The best way to see, and in some ways connect with this great, muddy waterway is to take a Kayak tour of it. There are 3 different tours you can take. A sunrise tour, an afternoon tour and, a sunset tour. We took the afternoon tour.
We met up with our guide, Kent, at the Docklands. An area of Melbourne that was, until the mid sixties, the main port. We were in a double person kayak (by far the easiest to use if you are new to kayaking due to the presence of a rudder). This was our second trip in a double person kayak and after about 5 minutes we felt right at home again.
Setting off into the Docklands the first landmark that you visit is the Bolte Bridge. In a strange show of oneupmanship there is a pillar on this bridge that serves no purpose other then to be 1m higher then the Sydney Harbour bridge!
You then turn into the main channel of the Yarra river and head upstream towards the CBD. The architecture of central Melbourne is very impressive (although my opinion may have been swayed by spending the past 7 months in Wellington) and you get a completely different perspective from the kayak that you would not get just wandering round on foot. Kent provided a running commentary on what we were seeing from the water and as well as this he also gave us some great tips for the rest of our travels in Australia. One of the more interesting things he told us was that when the city was founded there was a waterfall that they demolished in order to have more room for turning ships. After having demolished it, they figured out that they had effectively cut off the supply of fresh water to the city and the next good fresh water site was 15km away.

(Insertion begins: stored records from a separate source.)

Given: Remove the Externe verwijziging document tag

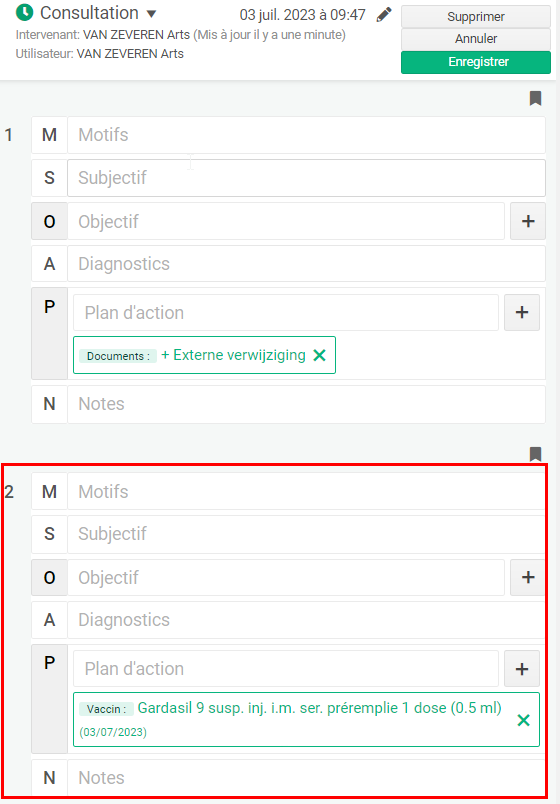Looking at the screenshot, I should click(x=319, y=355).
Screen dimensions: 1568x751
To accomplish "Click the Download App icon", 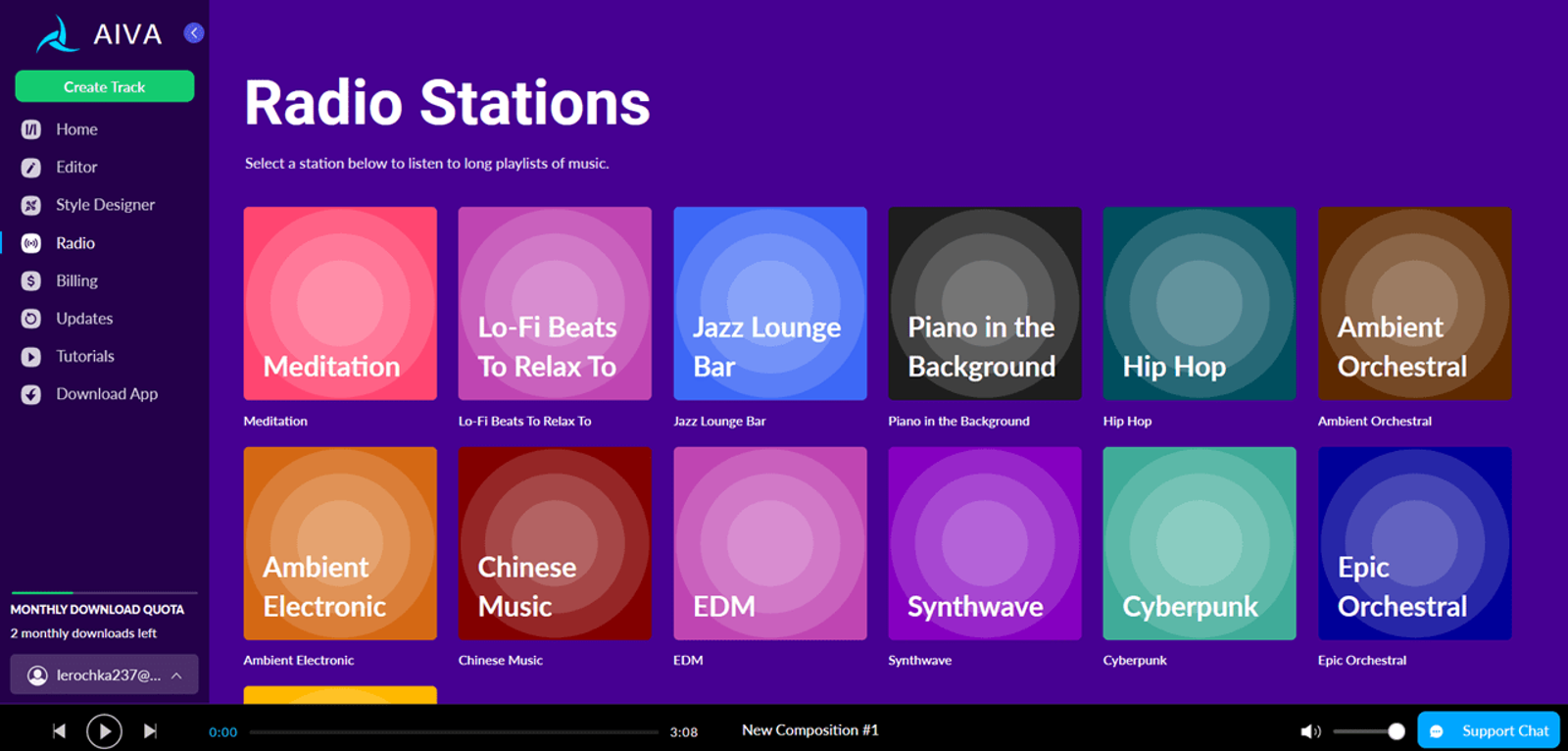I will 31,394.
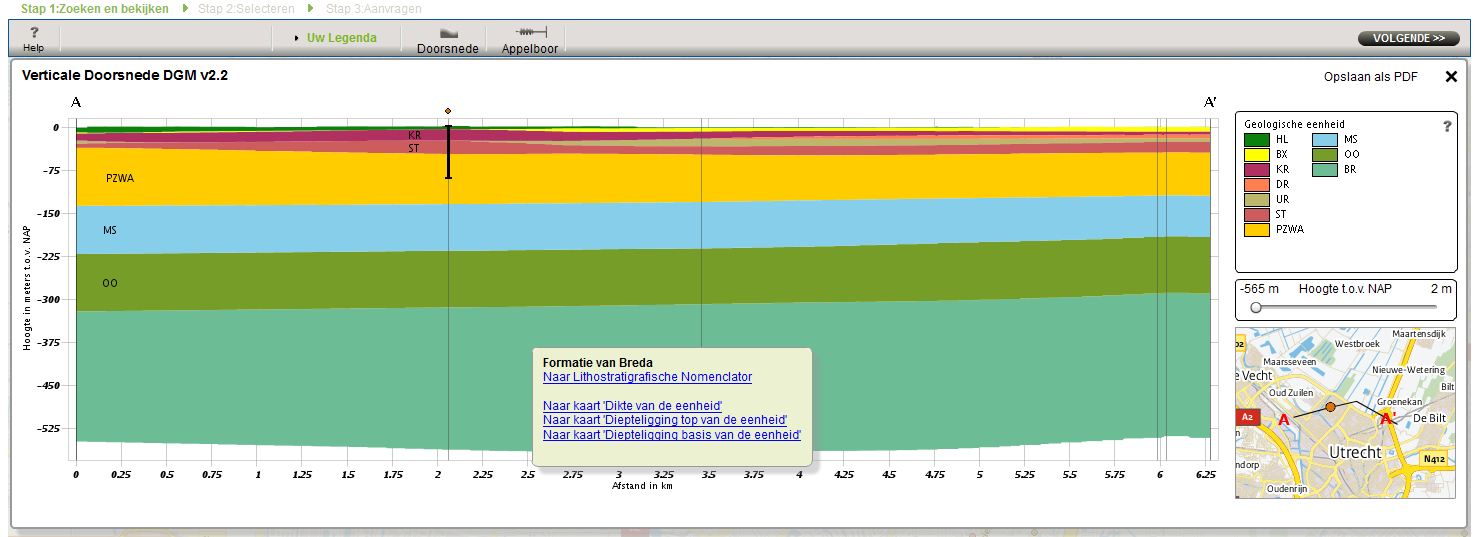Close the Verticale Doorsnede dialog
This screenshot has width=1480, height=537.
click(x=1451, y=77)
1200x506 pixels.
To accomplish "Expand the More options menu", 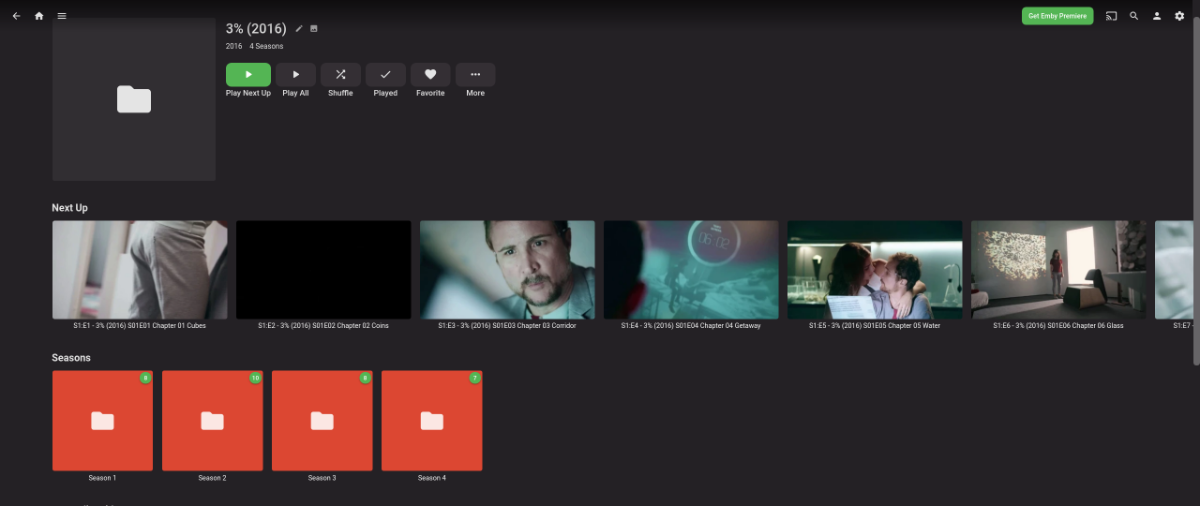I will (475, 75).
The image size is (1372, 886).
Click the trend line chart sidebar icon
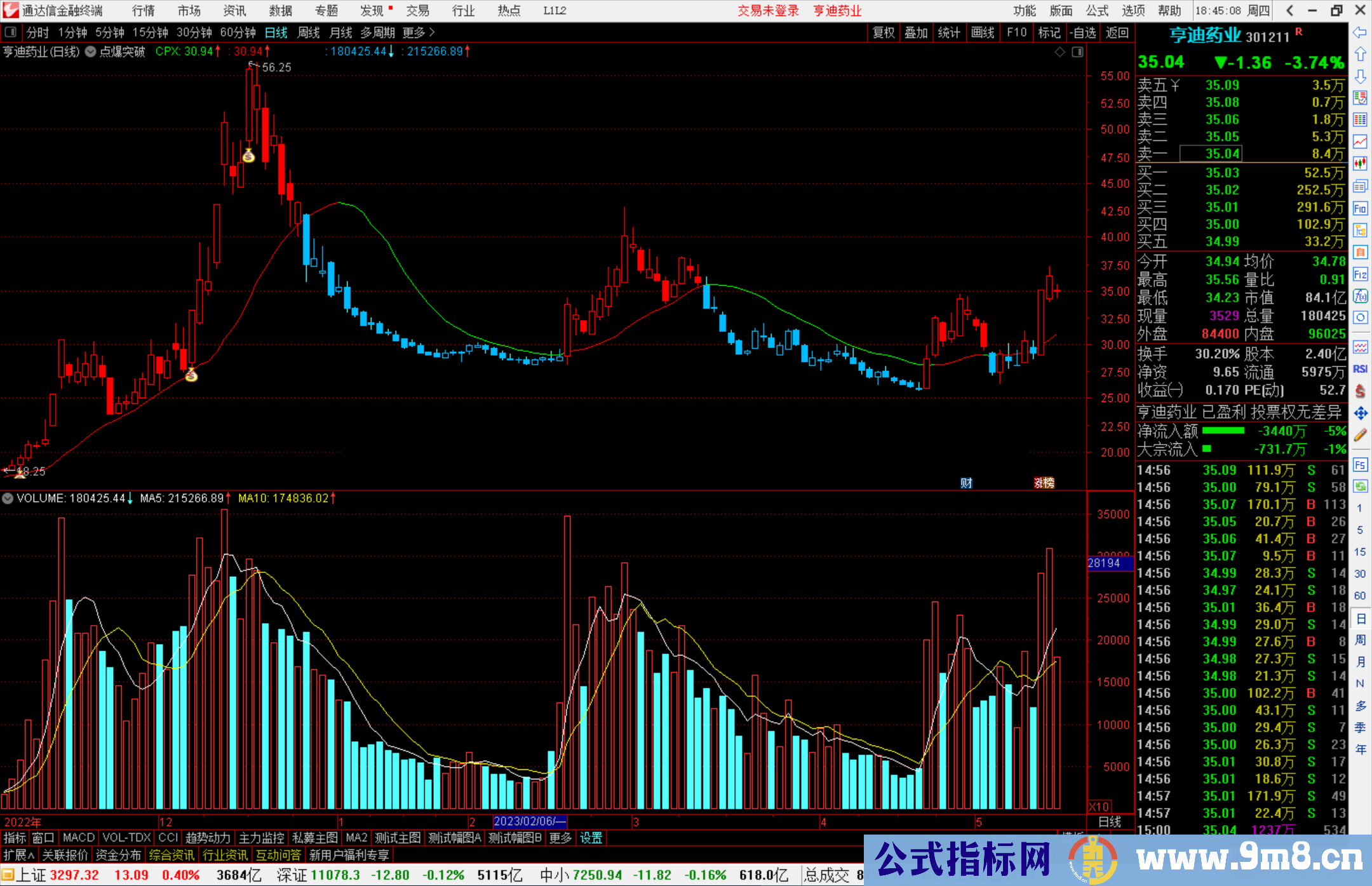[1360, 142]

There are many bridges that you pass under on the tour. The best one in my opinion was the Sandridge bridge. It has many abstract statues representing the main ethnic groups that live in Australia. On Kents recommendation we walked across Sandridge Bridge later in the day and found that alongside the statues were plaques. On the plaques was information about why the people settled in Australia, when they settled and what the population of this group was now. It was very interesting to see how Australia’s migrant population was broken down as well as people’s different motivations for moving here. We also went past the ‘Polly Woodside’ which is one of the best surviving examples of a iron plated barque. Later we kayaked past the impressive federation square (which we had taken a walking tour of earlier in the day) and again, seeing it from the water completely changed our perspective of it.
After we reached Princes Bridge it was time to turn around and head downstream. We stopped outside the Casino (which is supposed to be very impressive at night with fiery gas-balls that shoot up into the sky.) in the daytime though its main attraction is the ice cream. The stop was just what we needed and the ice cream was sensational and made for fantastic kayaking fuel.
Our trip on the Yarra river was one of the highlights of my stay in Melbourne. Every time I had kayaked before the emphasis had been on exploring some natural place, to go kayaking in an urban environment is a lot different (you can stop for ice cream) and it is great that being located in a city many more people will get the chance to head out on the water. When we come back to Melbourne I think we will look at doing the more popular Nighttime tour as kayaking in darkness with only the ambient light of the city would be an amazing experience. I think that if you are thinking about doing this tour you would be better with the nighttime tour as well. That said because the afternoon tour is less popular you will get a much more personalized trip.